* [Work task]: Only some lines are wanted: please transcribe exactly those from the one containing "Screen dimensions: 421x229" through the end of the data, pictures excluded.

* [Exercise data]:
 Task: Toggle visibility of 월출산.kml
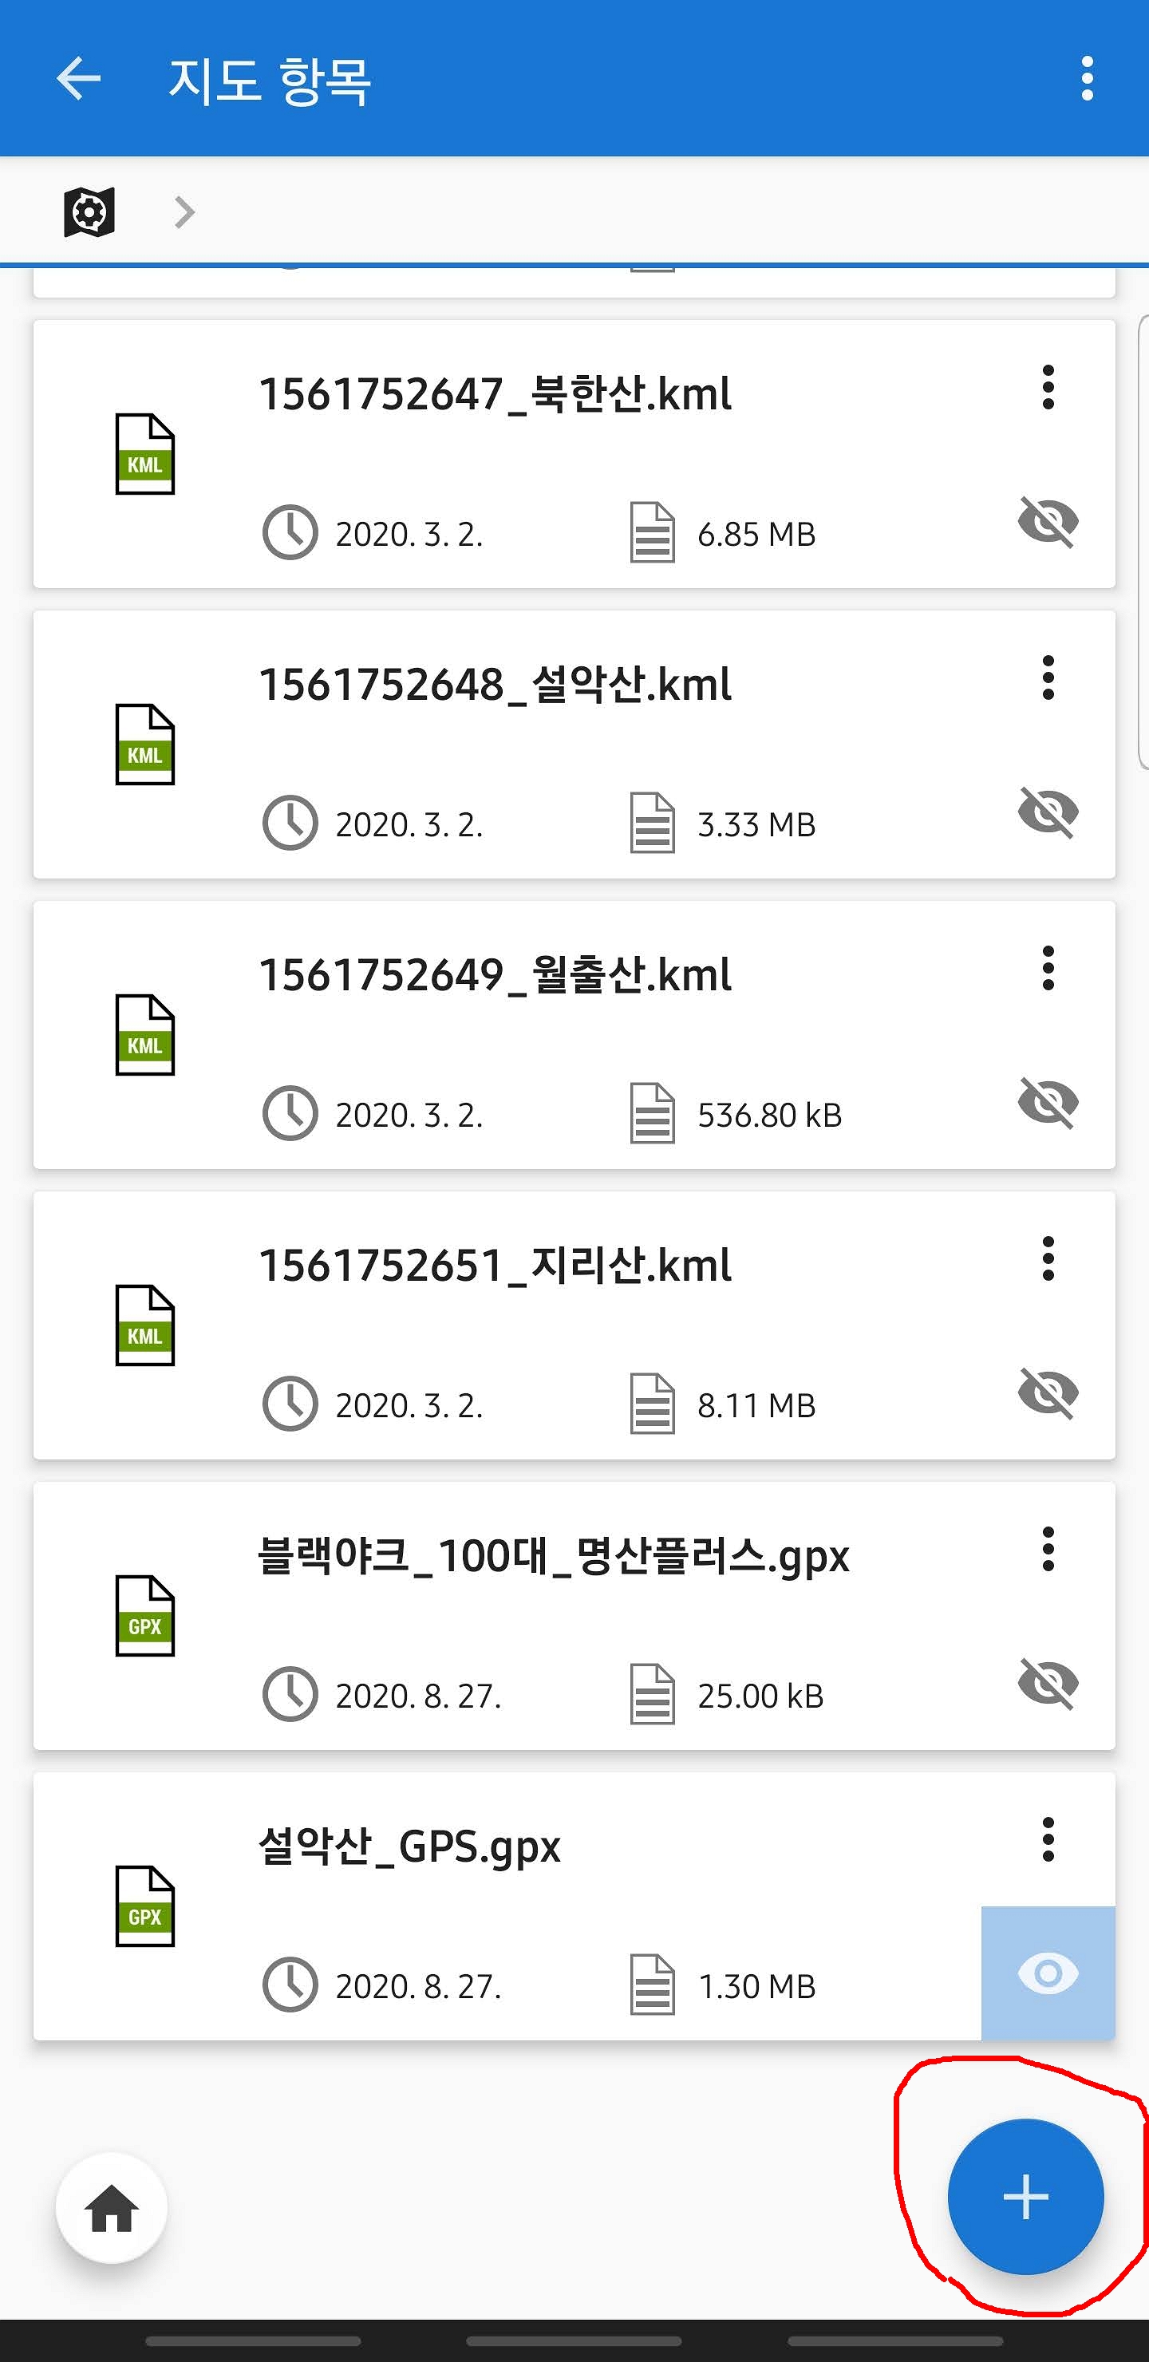1047,1102
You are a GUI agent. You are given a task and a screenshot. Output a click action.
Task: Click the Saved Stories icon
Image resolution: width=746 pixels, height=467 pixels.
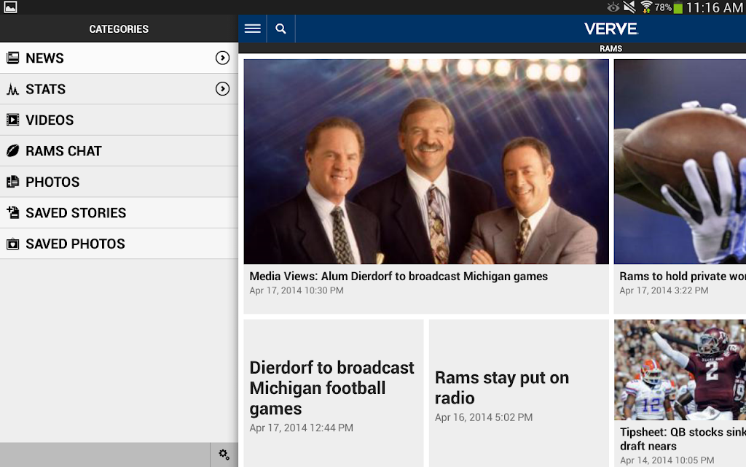tap(13, 213)
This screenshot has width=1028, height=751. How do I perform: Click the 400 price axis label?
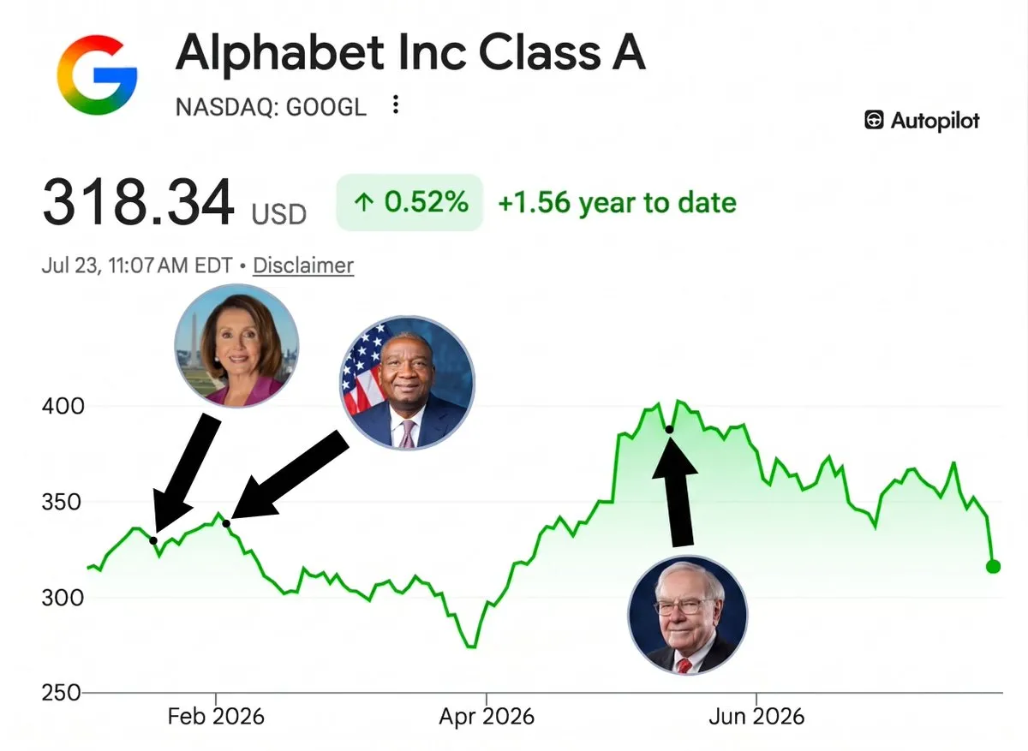point(63,406)
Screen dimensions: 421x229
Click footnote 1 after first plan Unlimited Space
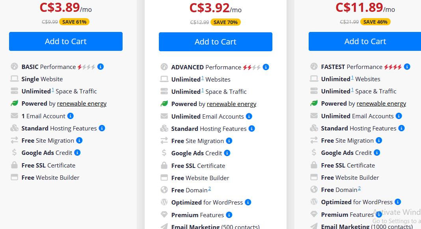pyautogui.click(x=53, y=90)
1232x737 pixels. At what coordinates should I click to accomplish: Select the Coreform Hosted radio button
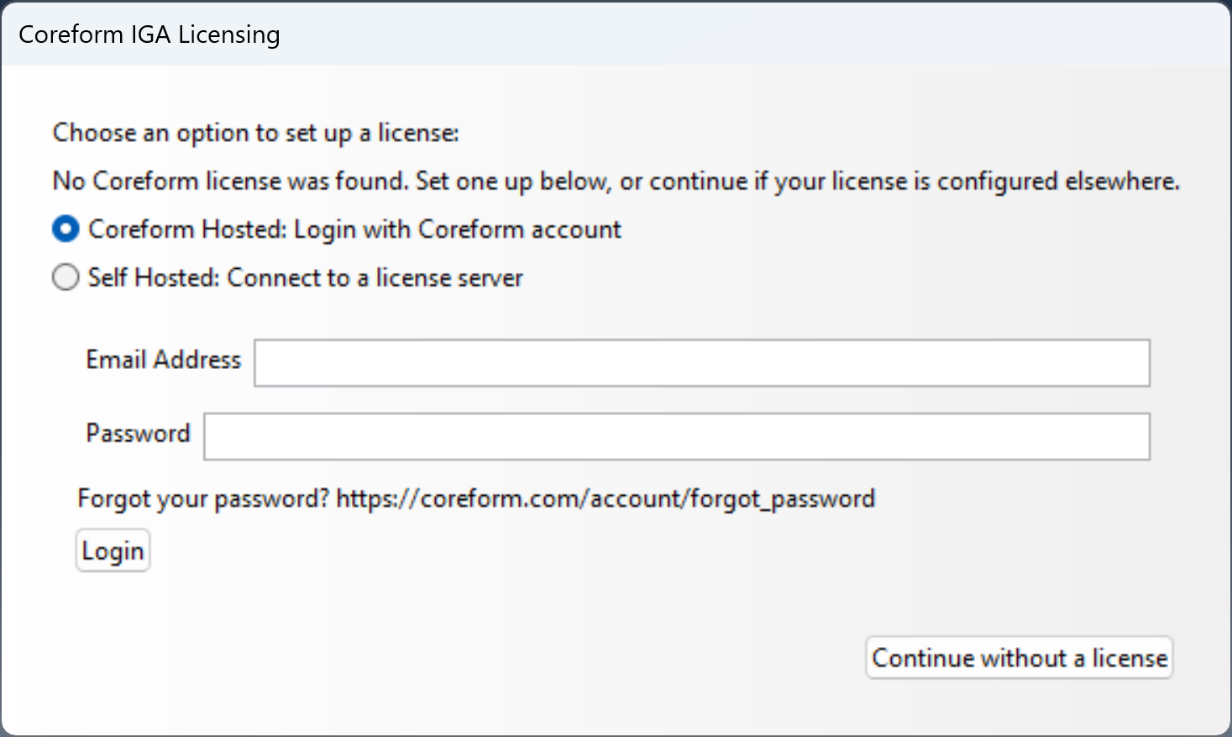[66, 229]
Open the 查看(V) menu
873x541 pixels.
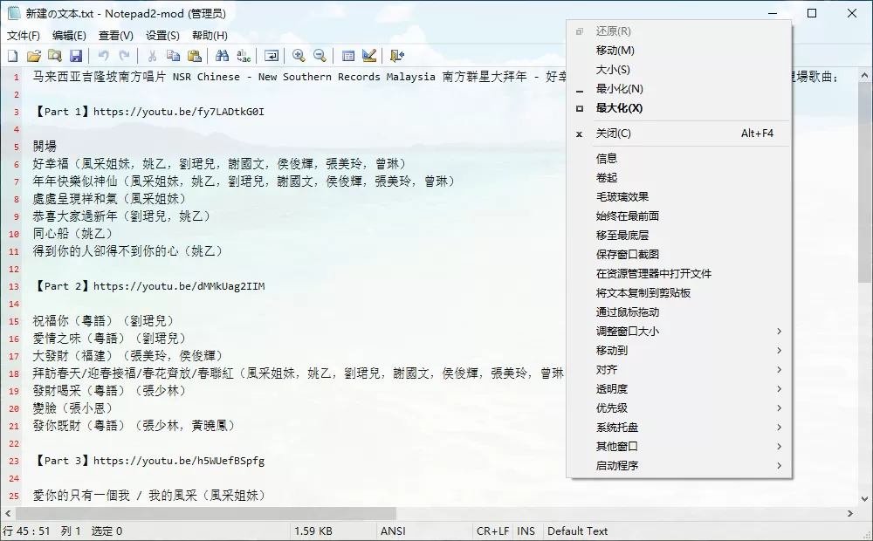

* [Solved problem]:
Screen dimensions: 421x229
Click footnote 1 after first plan Unlimited Space
pyautogui.click(x=53, y=90)
1232x737 pixels. At what coordinates should I click to accomplish: Select the Coreform Hosted radio button
[66, 229]
Open the 查看(V) menu
873x541 pixels.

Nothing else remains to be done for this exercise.